額面 月28.6万円 → 手取り 月23万円前後
差の約5万円が、社会保険料と税金として毎月引かれているぶんです。
額面の出典:厚生労働省「令和7年賃金構造基本統計調査」一般労働者・職種(保育士/企業規模計10人以上・男女計)。手取りは社会保険料・税を差し引いた概算。
給料から引かれる5つ
「2割引かれる」の中身を分解すると、次の5つです。額面に対する“ざっくりの割合”で見ると、自分の明細でも当てはめやすくなります。
| 引かれるもの | 性格(何のためか) |
|---|---|
| 健康保険料 | 医療のための保険。労使で折半 |
| 厚生年金保険料 | 年金のための保険。労使で折半 |
| 雇用保険料 | 失業給付などのための保険 |
| 所得税 | その年の所得にかかる国税(源泉徴収) |
| 住民税 | 前年の所得にもとづき翌年課税される地方税 |
健康保険・厚生年金・雇用保険は社会保険料、所得税・住民税は税金。保険料率・税額は制度・自治体・扶養状況で異なる。
社会保険料(健康保険・厚生年金・雇用保険)だけで、額面のおよそ15%前後。そこに所得税と住民税が乗って、合計で2割前後になる、というのが手取り8割の内訳です。厚生年金と健康保険は会社と折半なので、明細に出ている保険料と同じ額を園も負担しています。天引きは“取られている”というより、半分は園と折半で将来の保障を積んでいる、という見方もできます。
1年目だけ住民税が引かれない
新人の初年度に「意外と手取りが多い」と感じることがあります。理由は住民税。住民税は前年の所得をもとに翌年課税されるので、収入がなかった前年ぶんが基準になる1年目は天引きがほぼゼロ。2年目から住民税が乗って、同じ額面でも手取りが下がって見えます。ここを知らないと「昇給したのに減った気がする」と混乱しがちです。
最後に
保育士の手取りは、平均月給28.6万円の額面からおよそ2割が引かれて、月23万円前後が目安。引かれるのは社会保険料と税金で、半分は園と折半、住民税は1年遅れて効いてくる——この順序が分かると、求人票の金額を生活の実感に翻訳できます。額面の平均そのものは保育士の給料はいくら?(平均月給・年収)で、賞与の考え方は保育士のボーナスで整理しています。まずは手元の明細で、総支給と差引支給の差を一度確かめてみてください。
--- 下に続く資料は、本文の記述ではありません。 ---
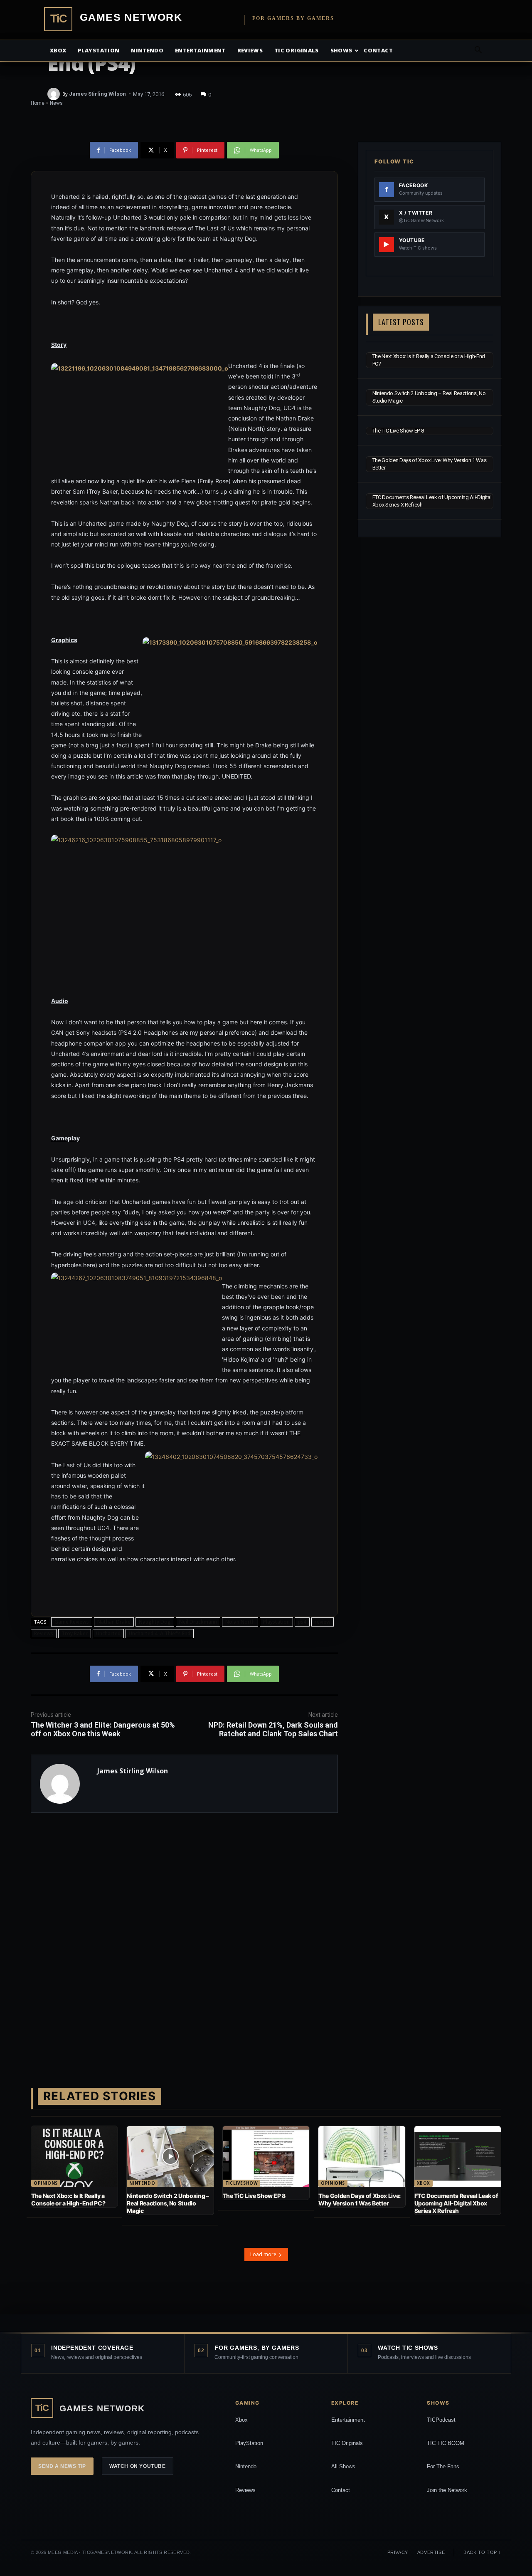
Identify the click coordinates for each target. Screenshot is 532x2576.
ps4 (302, 1621)
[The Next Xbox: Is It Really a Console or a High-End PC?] (74, 2156)
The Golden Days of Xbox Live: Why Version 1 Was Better (359, 2199)
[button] (478, 51)
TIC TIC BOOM (445, 2443)
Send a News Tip (62, 2466)
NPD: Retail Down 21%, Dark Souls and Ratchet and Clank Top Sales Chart (273, 1729)
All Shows (343, 2466)
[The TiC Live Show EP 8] (266, 2156)
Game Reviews (71, 1621)
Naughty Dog (155, 1621)
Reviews (250, 50)
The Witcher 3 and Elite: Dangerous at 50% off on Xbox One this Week (103, 1729)
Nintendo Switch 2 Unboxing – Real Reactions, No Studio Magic (168, 2203)
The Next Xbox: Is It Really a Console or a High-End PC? (68, 2199)
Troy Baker (75, 1633)
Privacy (397, 2552)
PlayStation (249, 2443)
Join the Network (447, 2490)
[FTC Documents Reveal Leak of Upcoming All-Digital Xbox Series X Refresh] (457, 2156)
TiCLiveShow (241, 2183)
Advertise (431, 2552)
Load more (263, 2254)
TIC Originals (347, 2443)
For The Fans (443, 2466)
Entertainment (200, 50)
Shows (341, 50)
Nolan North (240, 1621)
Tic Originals (296, 50)
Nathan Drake (114, 1621)
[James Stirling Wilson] (54, 94)
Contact (378, 50)
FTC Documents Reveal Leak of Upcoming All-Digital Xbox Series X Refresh (456, 2203)
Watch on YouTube (137, 2466)
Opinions (46, 2183)
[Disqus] (184, 1937)
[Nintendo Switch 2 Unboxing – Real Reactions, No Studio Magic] (170, 2156)
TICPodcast (441, 2420)
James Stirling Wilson (97, 94)
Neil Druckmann (198, 1621)
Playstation (98, 50)
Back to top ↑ (482, 2552)
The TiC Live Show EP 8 (398, 431)
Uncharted (108, 1633)
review (322, 1621)
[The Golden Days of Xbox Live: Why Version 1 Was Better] (361, 2156)
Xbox (58, 50)
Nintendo (147, 50)
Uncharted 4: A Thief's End (159, 1633)
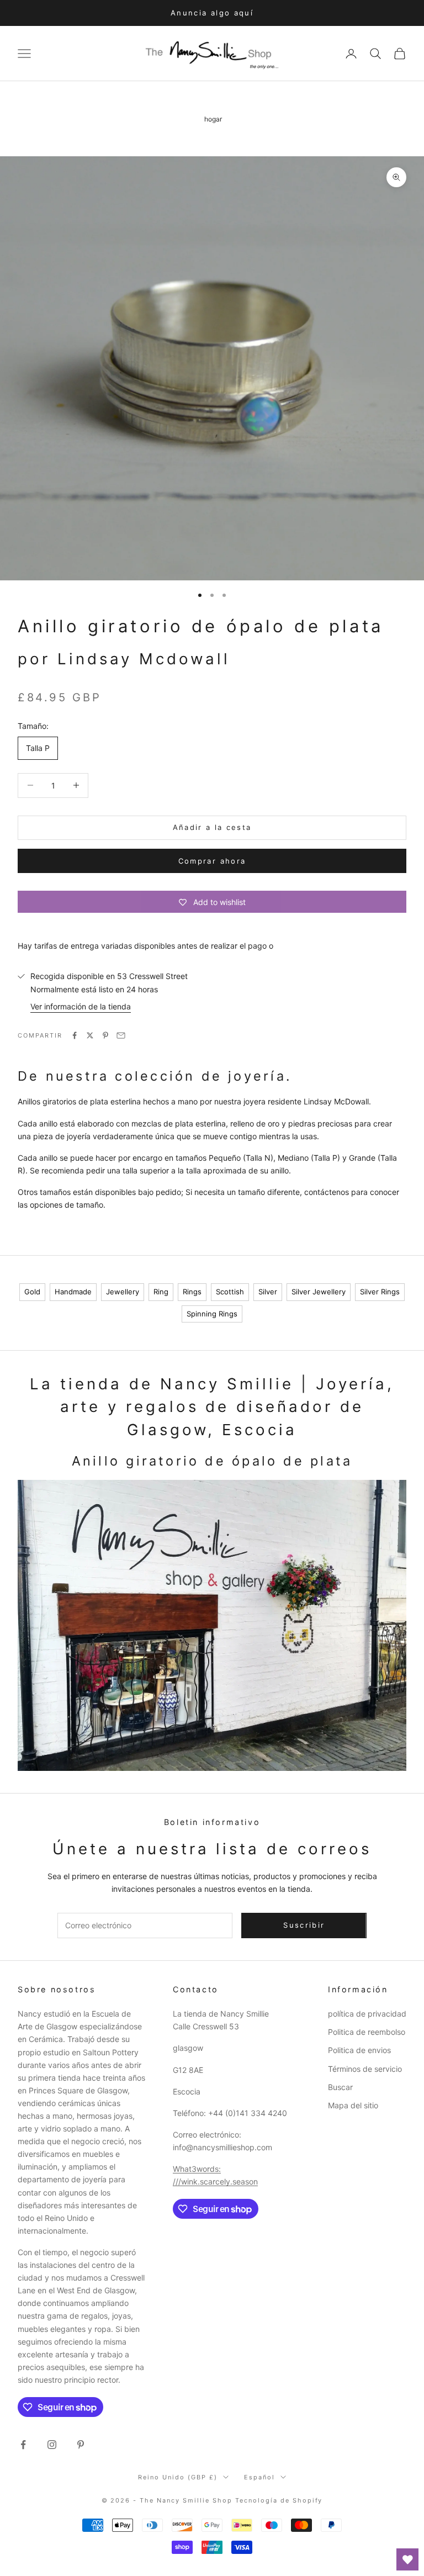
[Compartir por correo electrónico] (120, 1035)
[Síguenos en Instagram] (51, 2444)
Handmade (73, 1291)
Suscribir (304, 1925)
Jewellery (122, 1291)
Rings (192, 1291)
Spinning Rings (212, 1313)
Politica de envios (359, 2050)
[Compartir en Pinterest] (105, 1035)
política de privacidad (367, 2013)
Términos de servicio (365, 2069)
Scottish (230, 1291)
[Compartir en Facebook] (74, 1035)
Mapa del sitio (353, 2105)
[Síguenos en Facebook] (23, 2444)
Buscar (340, 2087)
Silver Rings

・厚生労働省「令和7年賃金構造基本統計調査」一般労働者・職種(保育士/企業規模計10人以上・男女計)
・全国健康保険協会・日本年金機構 公表の保険料率、国税庁「源泉徴収税額表」、総務省「個人住民税」制度概要
※手取りは社会保険料・税を差し引いた概算です。控除額は扶養・年齢・自治体・加入保険により異なります。正確な金額は給与明細をご確認ください。
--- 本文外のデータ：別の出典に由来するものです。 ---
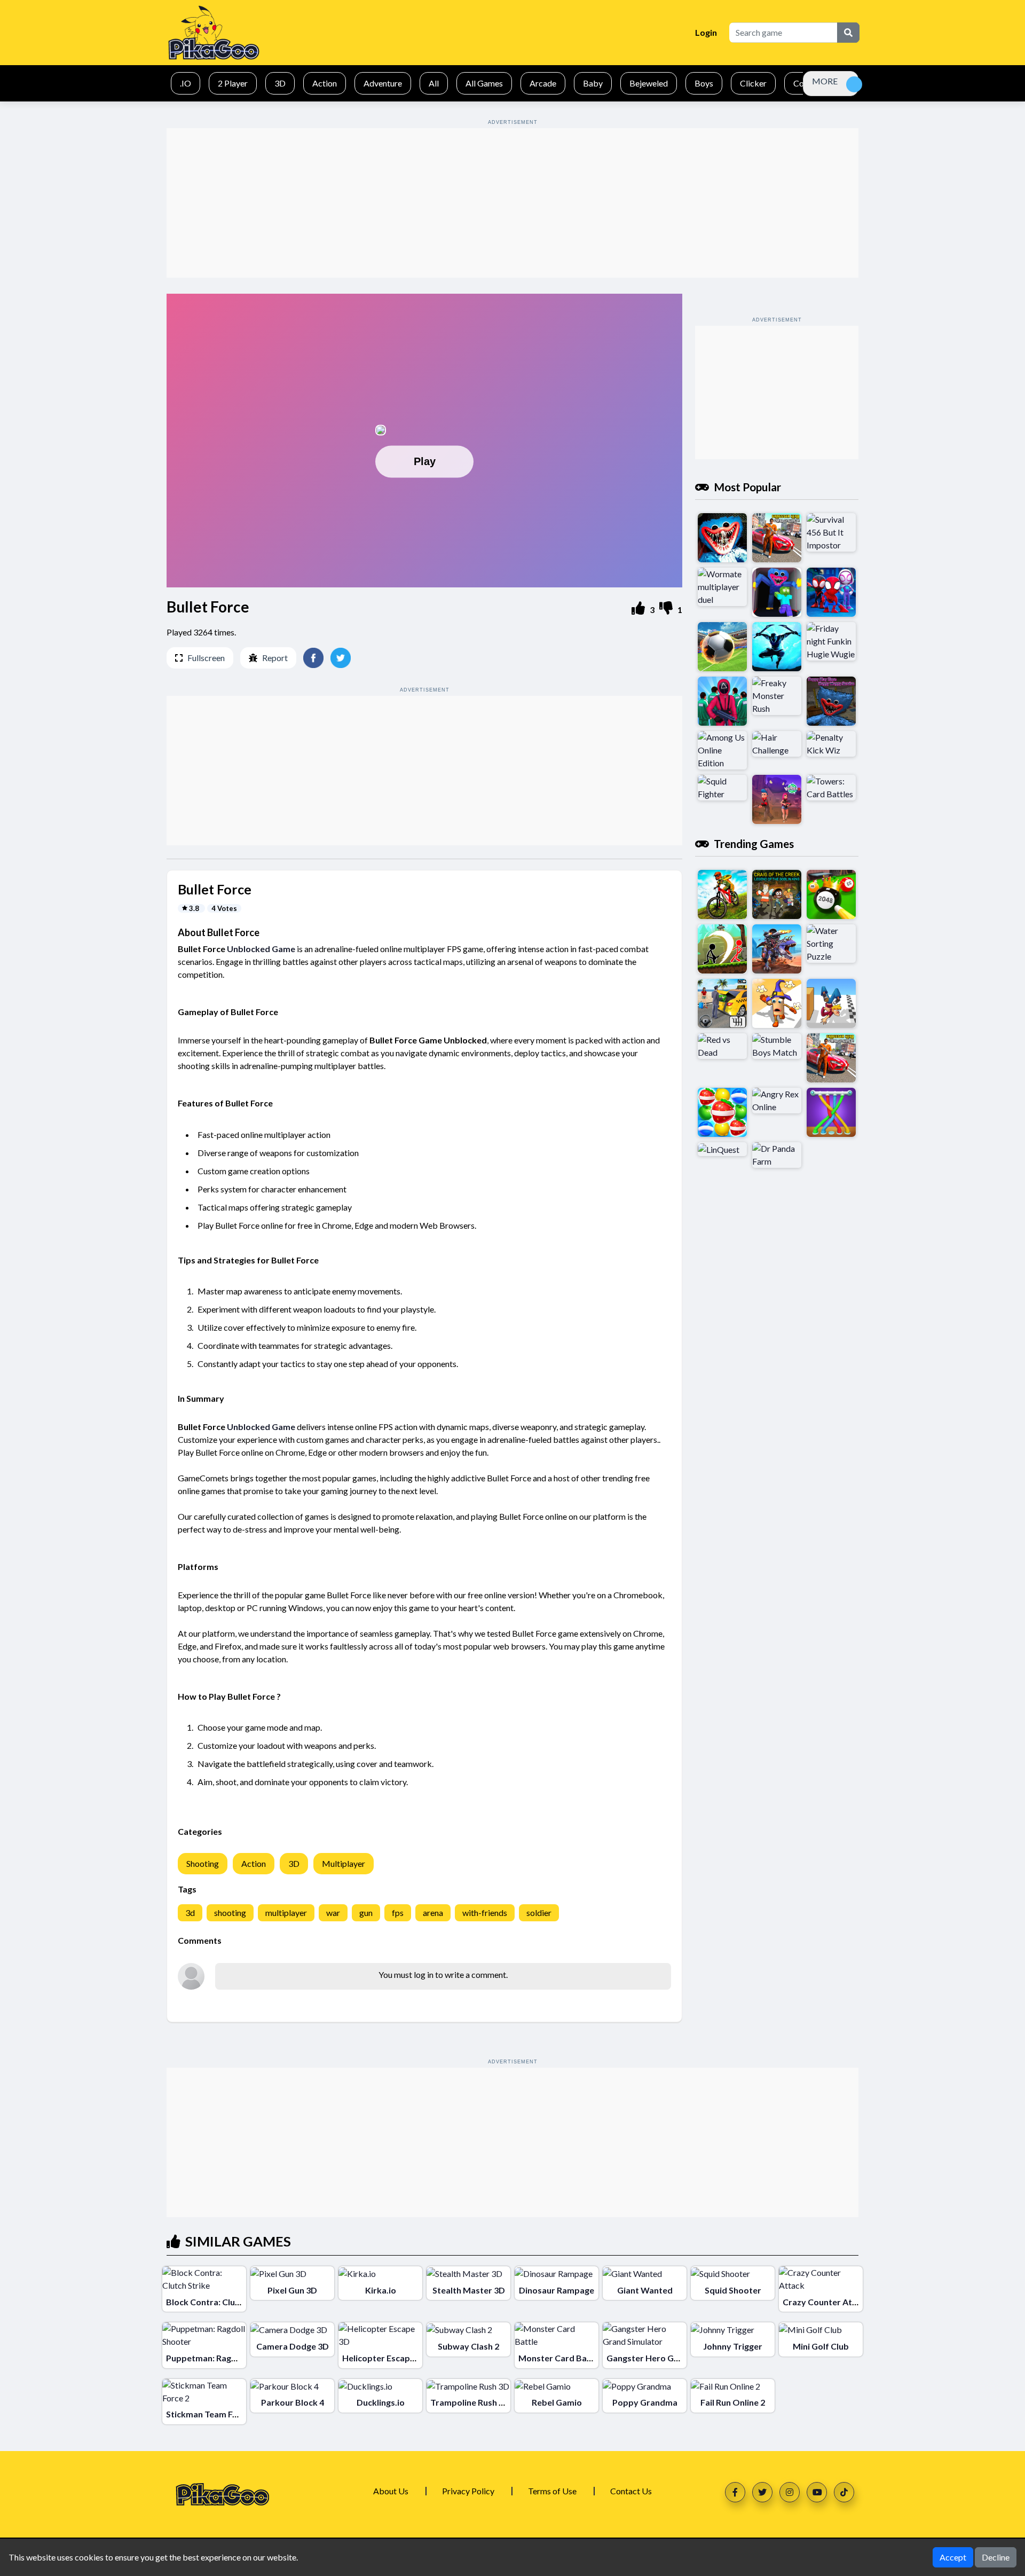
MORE (825, 81)
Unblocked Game (261, 949)
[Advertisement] (512, 203)
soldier (538, 1912)
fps (398, 1912)
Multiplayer (343, 1863)
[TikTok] (844, 2492)
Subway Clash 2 (468, 2346)
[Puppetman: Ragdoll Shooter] (204, 2335)
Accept (953, 2557)
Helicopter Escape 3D (385, 2358)
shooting (230, 1912)
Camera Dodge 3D (292, 2346)
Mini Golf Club (821, 2346)
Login (706, 32)
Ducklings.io (381, 2402)
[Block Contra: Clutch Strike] (204, 2279)
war (333, 1912)
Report (275, 658)
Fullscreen (206, 658)
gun (366, 1912)
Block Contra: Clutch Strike (219, 2302)
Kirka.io (380, 2290)
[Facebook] (735, 2492)
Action (253, 1863)
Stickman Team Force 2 (211, 2414)
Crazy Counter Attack (826, 2302)
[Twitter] (762, 2492)
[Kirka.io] (357, 2273)
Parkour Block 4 (292, 2402)
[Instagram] (789, 2492)
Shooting (202, 1863)
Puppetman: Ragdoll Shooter (223, 2358)
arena (433, 1912)
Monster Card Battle (559, 2358)
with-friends (484, 1912)
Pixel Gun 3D (292, 2290)
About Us (390, 2491)
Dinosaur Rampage (556, 2290)
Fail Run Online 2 (732, 2402)
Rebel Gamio (557, 2402)
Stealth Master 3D (468, 2290)
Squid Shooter (733, 2290)
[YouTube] (817, 2492)
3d (190, 1912)
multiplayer (286, 1912)
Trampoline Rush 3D (470, 2402)
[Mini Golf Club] (810, 2329)
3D (293, 1863)
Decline (996, 2557)
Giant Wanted (645, 2290)
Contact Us (631, 2491)
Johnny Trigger (732, 2346)
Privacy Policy (468, 2491)
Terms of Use (552, 2491)
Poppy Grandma (644, 2402)
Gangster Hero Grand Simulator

求人票を読むとき、わたしは金額をいったん手取りに置き換えてから比べます。
求人票の月給はすべて額面です。だから2つの園を「月24万」「月26万」で並べても、そのままでは生活実感の比較になりません。わたしは頭の中でざっくり0.8を掛けて手取りに直してから並べます。もう一つ見るのは、月給に何が含まれているか。固定残業代や処遇改善手当が“込み”の月給だと、額面が大きく見えても内訳が薄いことがある。手取りで比べ、内訳の但し書きを読む——この二段構えだけで、求人票の見え方はかなり変わります。金額の大小より、その金額が何でできているかのほうが、入ってから効いてきます。